Ewe Rhythm, Song & Polyrhythm in Motion
The AfuriKo Groove Workshop offers students a direct, embodied encounter with the Ewe music tradition of southeastern Ghana through the recreational dance-drumming style Atsia.
Taught through living lineage (Alfred Ladzekpo → Akiko → participants), the workshop emphasizes oral transmission, call-and-response singing, bell pattern, basic dance steps, and hands-on rhythmic participation. Students experience how rhythm, movement, and community function as one integrated system.
A central focus of the workshop is developing deeper polyrhythmic awareness. Using clapping, stepping, and guided listening, participants learn to feel Atsia’s bell pattern in multiple ways — both “in 4” and “in 6” — discovering how different metric perspectives coexist within a single groove (often notated as 12/8 in Western music). This approach strengthens timing, coordination, ensemble sensitivity, and musical flexibility across genres.
Suitable for music students, ensembles, educators, and movers of all levels, the AfuriKo Groove Workshop cultivates rhythmic clarity, embodied listening, and joyful participation in a tradition where music is lived rather than merely analyzed.

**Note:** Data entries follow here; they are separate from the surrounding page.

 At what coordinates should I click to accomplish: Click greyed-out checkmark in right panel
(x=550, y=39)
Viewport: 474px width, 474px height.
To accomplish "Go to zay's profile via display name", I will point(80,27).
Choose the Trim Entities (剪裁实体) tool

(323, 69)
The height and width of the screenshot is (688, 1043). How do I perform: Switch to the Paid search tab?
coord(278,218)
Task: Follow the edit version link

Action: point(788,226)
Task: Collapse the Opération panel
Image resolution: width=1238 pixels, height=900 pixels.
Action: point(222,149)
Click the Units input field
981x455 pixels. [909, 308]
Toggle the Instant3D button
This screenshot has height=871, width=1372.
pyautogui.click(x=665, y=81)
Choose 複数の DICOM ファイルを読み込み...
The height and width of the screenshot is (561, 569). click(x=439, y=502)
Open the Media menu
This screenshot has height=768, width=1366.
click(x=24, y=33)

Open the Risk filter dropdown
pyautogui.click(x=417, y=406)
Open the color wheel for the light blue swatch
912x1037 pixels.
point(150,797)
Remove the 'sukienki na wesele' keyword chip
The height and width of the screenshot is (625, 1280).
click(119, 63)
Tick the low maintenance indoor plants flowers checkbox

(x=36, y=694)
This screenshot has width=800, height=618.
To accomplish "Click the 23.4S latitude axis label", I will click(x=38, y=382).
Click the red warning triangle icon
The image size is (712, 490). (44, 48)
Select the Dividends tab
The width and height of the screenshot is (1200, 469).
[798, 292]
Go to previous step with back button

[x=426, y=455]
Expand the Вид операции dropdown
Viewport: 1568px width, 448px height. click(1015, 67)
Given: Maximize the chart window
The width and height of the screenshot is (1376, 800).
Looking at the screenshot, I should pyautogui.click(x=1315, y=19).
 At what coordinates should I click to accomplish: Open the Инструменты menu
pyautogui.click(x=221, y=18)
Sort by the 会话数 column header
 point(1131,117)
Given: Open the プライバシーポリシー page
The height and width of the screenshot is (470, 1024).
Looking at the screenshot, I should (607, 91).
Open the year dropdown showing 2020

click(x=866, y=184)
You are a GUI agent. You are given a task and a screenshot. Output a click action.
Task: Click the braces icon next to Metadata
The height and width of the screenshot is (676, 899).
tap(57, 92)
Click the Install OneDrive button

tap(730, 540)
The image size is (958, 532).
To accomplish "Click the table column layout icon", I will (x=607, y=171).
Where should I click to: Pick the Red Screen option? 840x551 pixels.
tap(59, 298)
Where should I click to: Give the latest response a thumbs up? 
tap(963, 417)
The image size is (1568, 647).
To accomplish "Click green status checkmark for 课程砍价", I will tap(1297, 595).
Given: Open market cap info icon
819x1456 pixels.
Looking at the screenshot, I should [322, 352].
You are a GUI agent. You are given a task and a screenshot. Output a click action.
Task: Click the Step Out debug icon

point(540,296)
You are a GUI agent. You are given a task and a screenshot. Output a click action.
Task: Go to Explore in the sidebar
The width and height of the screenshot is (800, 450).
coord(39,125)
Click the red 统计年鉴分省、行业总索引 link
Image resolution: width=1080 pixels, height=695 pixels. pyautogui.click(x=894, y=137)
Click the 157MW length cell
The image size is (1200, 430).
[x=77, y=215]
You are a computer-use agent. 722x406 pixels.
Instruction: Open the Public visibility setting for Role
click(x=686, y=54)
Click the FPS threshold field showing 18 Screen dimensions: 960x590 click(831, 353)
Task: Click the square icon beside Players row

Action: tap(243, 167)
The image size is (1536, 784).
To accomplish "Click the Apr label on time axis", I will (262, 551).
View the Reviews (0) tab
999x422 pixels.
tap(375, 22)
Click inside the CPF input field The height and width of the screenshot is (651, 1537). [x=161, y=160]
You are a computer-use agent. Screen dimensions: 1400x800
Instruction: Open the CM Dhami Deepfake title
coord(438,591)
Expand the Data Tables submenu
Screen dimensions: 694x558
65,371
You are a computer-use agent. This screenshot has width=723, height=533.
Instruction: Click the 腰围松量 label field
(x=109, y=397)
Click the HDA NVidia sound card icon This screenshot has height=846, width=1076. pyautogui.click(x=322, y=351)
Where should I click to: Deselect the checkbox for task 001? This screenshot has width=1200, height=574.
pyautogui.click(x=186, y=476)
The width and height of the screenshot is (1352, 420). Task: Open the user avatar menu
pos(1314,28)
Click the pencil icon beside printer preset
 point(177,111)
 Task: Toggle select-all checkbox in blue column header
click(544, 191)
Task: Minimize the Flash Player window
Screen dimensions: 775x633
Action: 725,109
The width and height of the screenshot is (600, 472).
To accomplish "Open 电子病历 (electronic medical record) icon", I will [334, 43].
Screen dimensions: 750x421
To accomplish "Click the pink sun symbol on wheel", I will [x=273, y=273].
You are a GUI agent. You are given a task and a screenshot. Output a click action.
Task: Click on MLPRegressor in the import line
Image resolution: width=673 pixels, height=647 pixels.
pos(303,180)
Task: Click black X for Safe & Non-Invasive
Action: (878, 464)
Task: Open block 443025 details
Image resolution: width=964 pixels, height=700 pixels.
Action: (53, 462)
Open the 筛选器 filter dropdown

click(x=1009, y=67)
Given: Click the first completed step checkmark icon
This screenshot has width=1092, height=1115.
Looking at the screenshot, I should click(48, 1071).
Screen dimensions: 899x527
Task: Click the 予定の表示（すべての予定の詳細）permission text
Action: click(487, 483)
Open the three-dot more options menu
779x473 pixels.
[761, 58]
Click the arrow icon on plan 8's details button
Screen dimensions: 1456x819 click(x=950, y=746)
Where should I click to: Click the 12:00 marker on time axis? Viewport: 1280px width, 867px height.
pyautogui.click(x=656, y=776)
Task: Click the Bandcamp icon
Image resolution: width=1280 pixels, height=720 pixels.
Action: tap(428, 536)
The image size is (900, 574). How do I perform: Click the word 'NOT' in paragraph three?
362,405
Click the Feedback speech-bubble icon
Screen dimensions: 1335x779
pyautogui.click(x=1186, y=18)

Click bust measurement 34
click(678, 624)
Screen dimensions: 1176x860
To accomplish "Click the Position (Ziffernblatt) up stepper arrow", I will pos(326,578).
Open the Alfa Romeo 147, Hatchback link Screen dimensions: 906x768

In the past, AfuriKo has worked with companies, festivals, and institutions such as Tallinna Muusika- ja Balletikool (Estonia), Jazz a la Calle (Mercedes, Uruguay), Middlesex University London, Royal Welsh College of Music & Drama, Cardiff University (UK), Jazzmandu (Kathmandu, Nepal), Munich International Ballet School (Germany), La Caféothèque (Paris, France) and many more.